Des négociations secrètes suscitent l’ire des habitants de Jérusalem vivant sur des terrains loués
L'accord entre le KKL-JNF et un magnat de l'immobilier concernant des terrains appartenant autrefois à l'Église prolongerait les baux de 50 ans, laissant les propriétaires dans l'incertitude
Des informations concernant des négociations entre le Fonds National Juif (JNF/KKL) et le magnat de l’immobilier juif américain Gary Barnett ont fuité, suscitant l’indignation des habitants de Jérusalem, inquiets pour l’avenir des maisons construites sur des terrains qui appartenaient autrefois à l’Église orthodoxe grecque.
Les négociations portent sur 57 hectares de terrains immobiliers de premier choix, situés dans les quartiers huppés de Talbieh, Rehavia et Nayot, à Jérusalem. Environ 1 200 familles, qui y vivent dans des appartements depuis longtemps, se retrouvent dans l’incertitude en raison de la structure foncière obscure des terrains sur lesquels leurs logements ont été construits.
Selon un article publié le 8 juin dans le quotidien financier Calcalist, l’accord en cours de négociation entre le KKL-JNF et Barnett prévoit que les baux des terrains sur lesquels se trouvent les appartements ne seront prolongés que de 50 ans, soit une durée bien inférieure à celle demandée par les résidents.
Les propriétaires ont également exprimé leur colère face au fait que les négociations se déroulaient en secret, à leur insu, alors que l’accord annoncé prévoit également la démolition de plusieurs bâtiments pour construire des immeubles en copropriété à leur place.
« Je suis écœuré que le KKL-JNF tienne des réunions secrètes sur le sort de nos habitations », a déclaré un propriétaire d’appartement qui a souhaité garder l’anonymat.
« Nous avons acheté notre appartement en pensant que le KKL-JNF s’occuperait de ces baux, et maintenant, ils agissent dans notre dos. »

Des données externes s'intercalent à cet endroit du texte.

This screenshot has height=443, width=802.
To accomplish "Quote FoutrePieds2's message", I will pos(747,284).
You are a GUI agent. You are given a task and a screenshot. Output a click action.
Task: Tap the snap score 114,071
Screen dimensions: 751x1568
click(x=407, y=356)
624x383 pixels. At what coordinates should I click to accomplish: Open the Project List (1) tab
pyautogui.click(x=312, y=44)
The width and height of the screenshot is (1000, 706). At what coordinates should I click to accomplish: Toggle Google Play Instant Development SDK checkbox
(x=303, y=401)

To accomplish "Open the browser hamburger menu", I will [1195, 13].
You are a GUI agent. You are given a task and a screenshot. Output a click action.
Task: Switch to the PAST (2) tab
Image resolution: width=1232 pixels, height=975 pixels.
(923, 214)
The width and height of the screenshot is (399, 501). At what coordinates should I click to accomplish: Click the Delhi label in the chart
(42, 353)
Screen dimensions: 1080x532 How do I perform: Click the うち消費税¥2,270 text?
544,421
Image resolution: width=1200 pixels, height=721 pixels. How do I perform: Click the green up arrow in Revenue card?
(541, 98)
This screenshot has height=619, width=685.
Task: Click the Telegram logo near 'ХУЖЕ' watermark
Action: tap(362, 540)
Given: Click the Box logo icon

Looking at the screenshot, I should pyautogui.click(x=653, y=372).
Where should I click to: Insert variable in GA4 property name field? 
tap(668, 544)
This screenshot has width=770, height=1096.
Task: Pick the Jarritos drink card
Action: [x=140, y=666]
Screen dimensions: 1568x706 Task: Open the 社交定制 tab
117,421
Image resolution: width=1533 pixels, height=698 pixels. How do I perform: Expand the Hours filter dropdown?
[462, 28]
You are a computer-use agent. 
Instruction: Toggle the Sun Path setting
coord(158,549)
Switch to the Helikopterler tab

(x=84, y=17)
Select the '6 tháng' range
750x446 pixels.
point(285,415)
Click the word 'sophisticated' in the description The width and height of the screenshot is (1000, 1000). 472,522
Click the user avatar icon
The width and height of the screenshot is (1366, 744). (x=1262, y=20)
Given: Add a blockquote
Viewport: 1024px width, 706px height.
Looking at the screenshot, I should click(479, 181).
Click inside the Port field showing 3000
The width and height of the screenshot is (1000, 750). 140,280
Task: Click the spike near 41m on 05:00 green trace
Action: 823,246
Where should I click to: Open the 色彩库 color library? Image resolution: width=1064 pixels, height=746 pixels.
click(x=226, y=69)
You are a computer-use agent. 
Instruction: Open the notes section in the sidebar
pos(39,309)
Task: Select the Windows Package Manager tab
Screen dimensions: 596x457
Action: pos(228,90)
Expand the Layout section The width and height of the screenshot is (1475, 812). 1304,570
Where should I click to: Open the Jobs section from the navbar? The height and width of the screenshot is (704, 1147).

Suite à l’article publié dans Calcalist, un groupe se faisant appeler le Forum pour la sauvegarde des locataires d’appartements en Israël (Forum for Saving Apartment Tenants in Israel) a adressé une lettre très ferme au maire de Jérusalem, Moshe Lion, qualifiant l’accord proposé de « conditions de capitulation ».
« Ces terrains ont été achetés par des Juifs qui ont fait d’importants dons aux institutions sionistes dans le but de racheter les terres du peuple juif », indique la lettre.
« Ces droits appartiennent au grand public et aux générations futures et ne sauraient constituer la propriété privée de promoteurs immobiliers. »
Le KKL-JNF a confirmé que des négociations étaient en cours, mais a déclaré que les parties étaient encore loin d’un accord et que les informations rapportées par la presse israélienne n’étaient que partiellement vraies.
« Le KKL-JNF travaille avec toutes les parties prenantes, y compris les ministères, les locataires et leurs représentants, ainsi que d’autres parties concernées, afin de trouver la meilleure solution à cette question complexe, tout en veillant à préserver les intérêts des locataires et des preneurs à bail », a-t-il indiqué dans un communiqué.
La société de Barnett, Extell Development, n’avait toujours pas répondu à nos demandes de commentaires à l’heure de la mise sous presse.
Une bombe à retardement
Les négociations portent sur l’un des plus grands terrains dits « terrains de l’Église » de Jérusalem, qui comprend des bâtiments publics emblématiques tels que la Grande Synagogue et le Musée d’Israël, un vaste espace ouvert abritant un monastère médiéval connu sous le nom de « Vallée de la Croix », ainsi que des hôtels de luxe comme Inbal et Dan Panorama.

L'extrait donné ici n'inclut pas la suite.